The Foundation’s main purpose is to support and promote Ethereum and base layer research. Along with this, the Foundation also encourages development and education that leads to the inception of decentralized protocol and tools. In order to serve this purpose, the Ethereum Foundation introduced a grants system, under which the Foundation funds programs that facilitate the development of the Ethereum ecosystem.

In a recent announcement with respect to this year’s initial grant, the Foundation stated that the program is an “ongoing and continually improving experiment into how the Ethereum Foundation can best invest the Ethereum community’s resources for the highest long-term impact on the Ethereum ecosystem.”

The main focus of the program at the beginning was Ethereum’s scalability. This list grew over time with the addition of security, usability, privacy and education as key focus areas. However, according to the Foundation’s latest announcement, scalability will be the core focus for this year, in light of the upcoming Ethereum 2.0 and Level 2 scaling.
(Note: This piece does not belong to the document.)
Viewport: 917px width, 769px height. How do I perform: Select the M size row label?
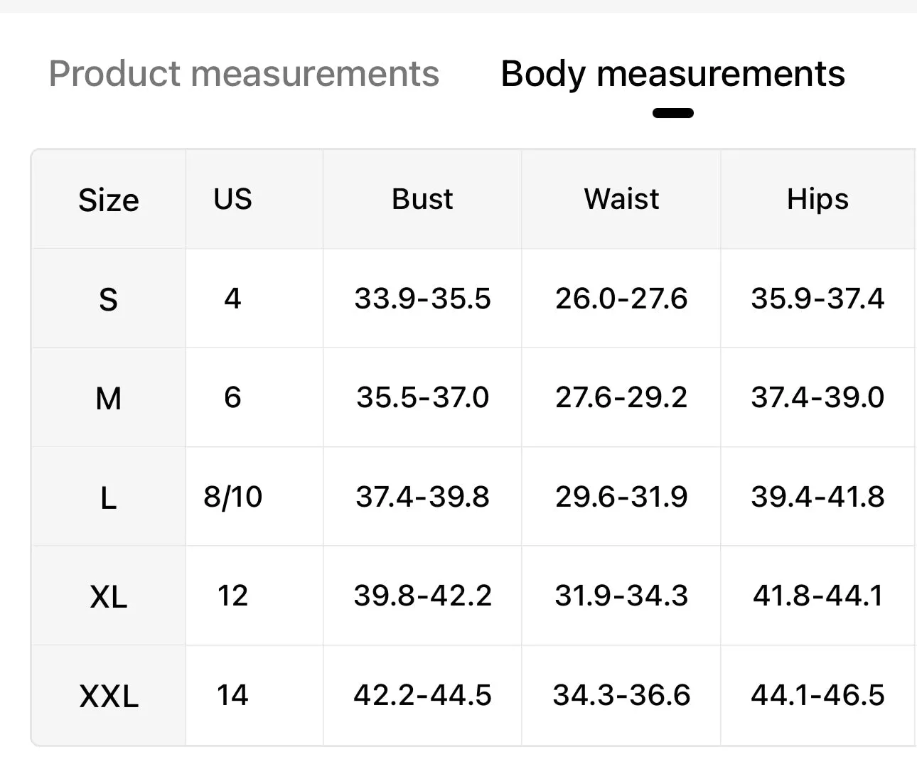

A total of nine projects received a grant from the Ethereum Foundation, including The Matter, LeapDAO, Py-libp2p, Ethereum on ARM, Goerli Testnet, Shadow Lands and DeepSEA.

However, the Foundation refusing to reveal the amount being granted resulted in several members of the community questioning its claims of being an Open Source community. The Foundation claimed that the reason for the same is that the Foundation does not want “applications to be prejudiced by previous wish-lists and award amounts. Instead […] seek innovative ideas & detailed budgets.”

Bitcoin1776, a Redditor said,

“I am very disheartened to see the EF moving away from participation in the “Open Source” community and moving toward a Privatized Ownership. The increased obfuscation, and the repeated representations that the EF is not a charity and is not open and is seemingly not bound to support ETH, aside the good graces of the Signing members (VB, et al), creates significant public confusion.”

He further added,

“Is the EF part of the Open Community or a Privatized Club? From the representation of their management, it is clear. But the general public, sadly, still thinks of them as Open and part of Ethereum. This to me is going the way of Ripple, and not the inclusive direction I would have preferred for Ethereum, but c’est la vie: it’s private property, they can do with it what they want.”

The Foundation had previously granted $5 million to Parity Technologies for its work on scalability, usability and security of the Ethereum network, with respect to Ethereum 2.0. The Foundation, citing Parity’s contribution to technological advancements for Proof-of-Stake, Sharding, and Web Assembly had stated that they could not “think of a more applicable fit for a grant.”